Under this new programme the London County Council purchased 3,000 acres of wasteland along the Thames and at the beginning of the 1920s started building what would become the largest council housing estate in Europe and by 1939 the largest in the world.


During the 1920s and ‘30s, people who lived in the slums of East London, in Poplar, Hackney, Stepney, Bow etc. were ‘removed’ (not forcibly!) to new housing on the Becontree Housing Estate. The new houses, with front and back gardens, gas and electricity supplies, inside toilets etc. were like ‘paradise’ to the new residents who termed the estate “Heaven with the doors open” – and similar complimentary phrases!


However, whilst these new homes provided a wonderful new beginning for those who moved into them, there was little else to complement them – no schools, libraries, churches, community centres, shops – the only thing that was done was that the District Line was extended out from East London to the new estate and beyond. Without their shops and social centres, many travelled back to the East End for their social life, even to do their shopping!


Those who returned to Bow and to Kingsley Hall petitioned Muriel and Doris Lester to start another Kingsley Hall on the new Dagenham estate. Therefore, in 1929 a piece of land right in the middle of the new estate was purchased using money put in trust by the Lesters’ father for their work.


In Parsloes Avenue, close to where Valence Avenue, Wood Lane and Porters Avenue come together and where the Civic Centre of the new Becontree Estate was to have been built , a caravan and a marquee were placed on the newly purchased site in September 1929 and Kingsley Hall, Dagenham was established!

-*-

■ **Written request**: Revise the account of the Becontree estate, starting at "Under this new" and ending at "in the world.", so that "LCC" replaces "London County Council".

■ **Supplied records**:
-*-

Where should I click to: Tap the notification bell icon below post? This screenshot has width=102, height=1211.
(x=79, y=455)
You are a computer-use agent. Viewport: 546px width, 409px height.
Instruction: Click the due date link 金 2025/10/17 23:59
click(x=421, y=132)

-*-

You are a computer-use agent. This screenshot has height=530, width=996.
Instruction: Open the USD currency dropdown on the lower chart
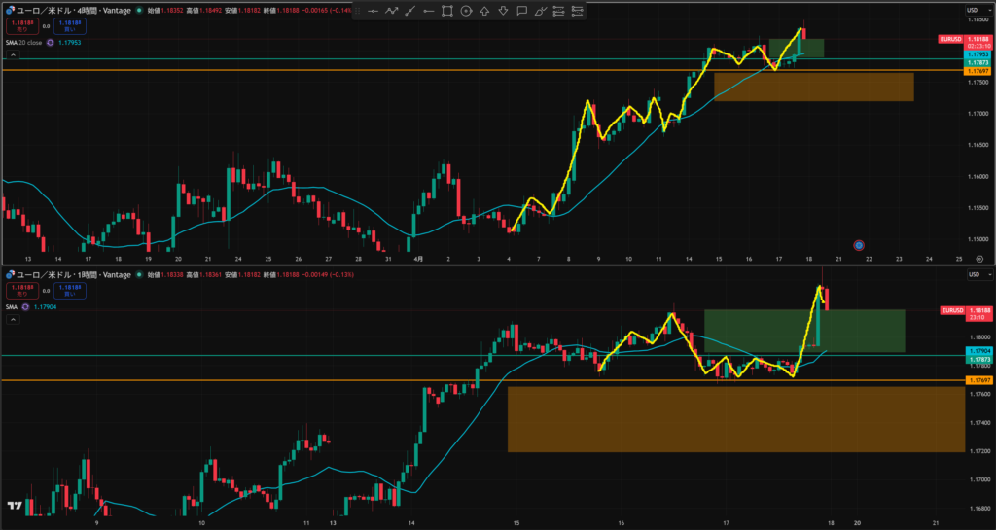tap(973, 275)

-*-

■ **The answer**:
Under this new programme the LCC purchased 3,000 acres of wasteland along the Thames and at the beginning of the 1920s started building what would become the largest council housing estate in Europe and by 1939 the largest in the world.